### Extrait du texte

Vie associative et avenir de la FMQ !
Par Jean-Pierre Fréchette, d.g. FMQ
Vivre en société n’est pas toujours facile et pourtant c’est grâce à la vie en société que l’humain a pu se développer et bâtir des cités et des civilisations ! Il en est un peu de même pour les associations de motocyclistes qui se sont multipliées au fil des années, mais où l’on constate, du moins pour la FMQ, que le mouvement associatif se transforme et perd du terrain au profit de l’individualisme.
La société au sein de laquelle nous vivons encourage les individus à bâtir leur identité par la consommation rapide de biens et services, et par la réponse à leurs besoins personnels en premier lieu. Cela ne veut pas dire que certains ne sont pas concernés par l’altruisme et par le don de soi au sein de divers organismes de charité, mais ces individus sont des exceptions. Nous pourrions aussi ouvrir ici un débat sur la question des libertés individuelles qui peuvent s’exercer au détriment des libertés collectives et du respect d’autrui autant que de soi-même, mais cela demeure un autre sujet !

### Données fournies
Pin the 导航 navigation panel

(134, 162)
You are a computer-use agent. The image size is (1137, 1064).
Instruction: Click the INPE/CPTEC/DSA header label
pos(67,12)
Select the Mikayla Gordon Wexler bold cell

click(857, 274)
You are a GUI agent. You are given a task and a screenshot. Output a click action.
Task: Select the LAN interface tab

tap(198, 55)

* * *

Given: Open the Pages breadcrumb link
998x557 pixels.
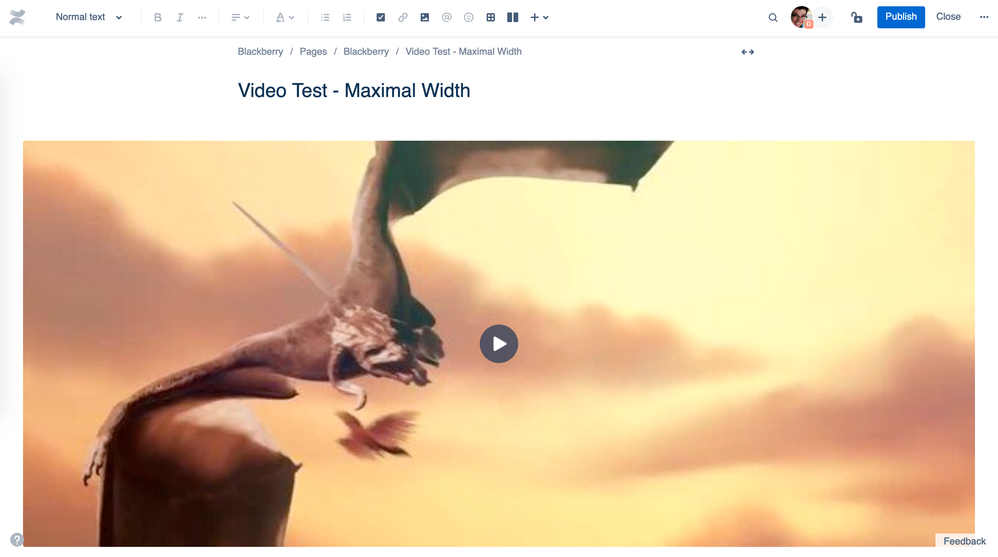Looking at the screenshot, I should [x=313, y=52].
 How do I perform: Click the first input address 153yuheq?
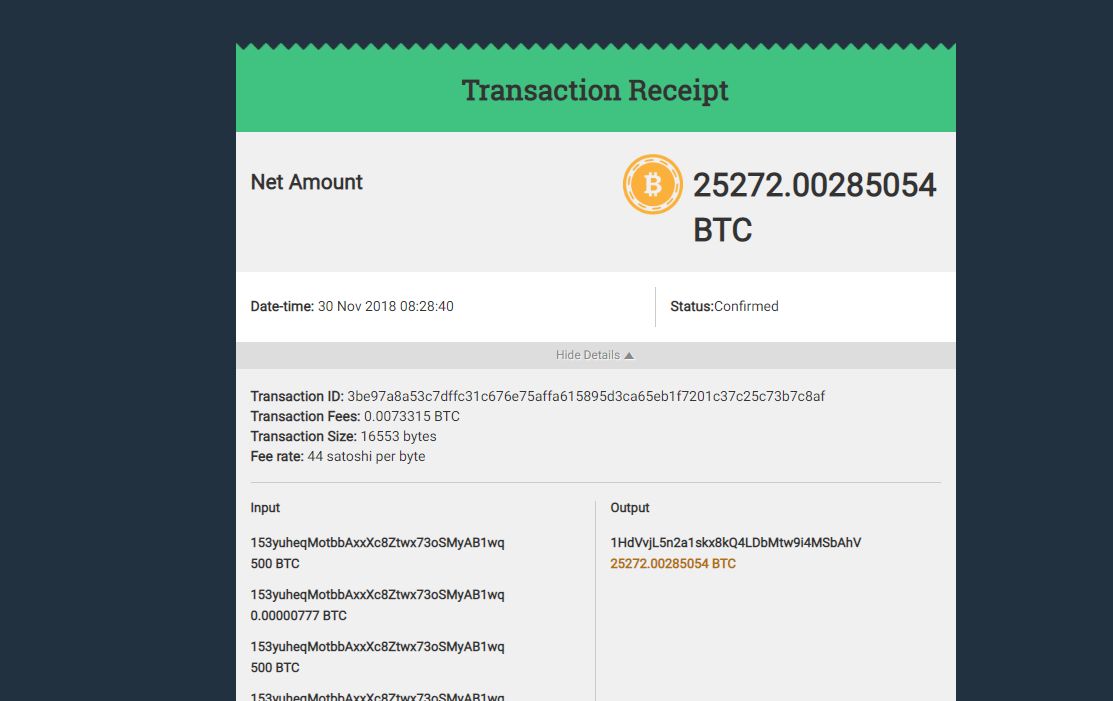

### Exercice écrit A
Reproduisez mot pour mot, dans l'extrait sur la vie associative, le passage allant de "Vie associative et" jusqu'à "profit de l’individualisme.".
### Exercice écrit B
Indiquez, d'après l'extrait sur la vie associative, au profit de quoi le mouvement associatif perd du terrain à la FMQ.

### Réponse complète A
Vie associative et avenir de la FMQ !
Par Jean-Pierre Fréchette, d.g. FMQ
Vivre en société n’est pas toujours facile et pourtant c’est grâce à la vie en société que l’humain a pu se développer et bâtir des cités et des civilisations ! Il en est un peu de même pour les associations de motocyclistes qui se sont multipliées au fil des années, mais où l’on constate, du moins pour la FMQ, que le mouvement associatif se transforme et perd du terrain au profit de l’individualisme.

### Réponse complète B
Au profit de l'individualisme.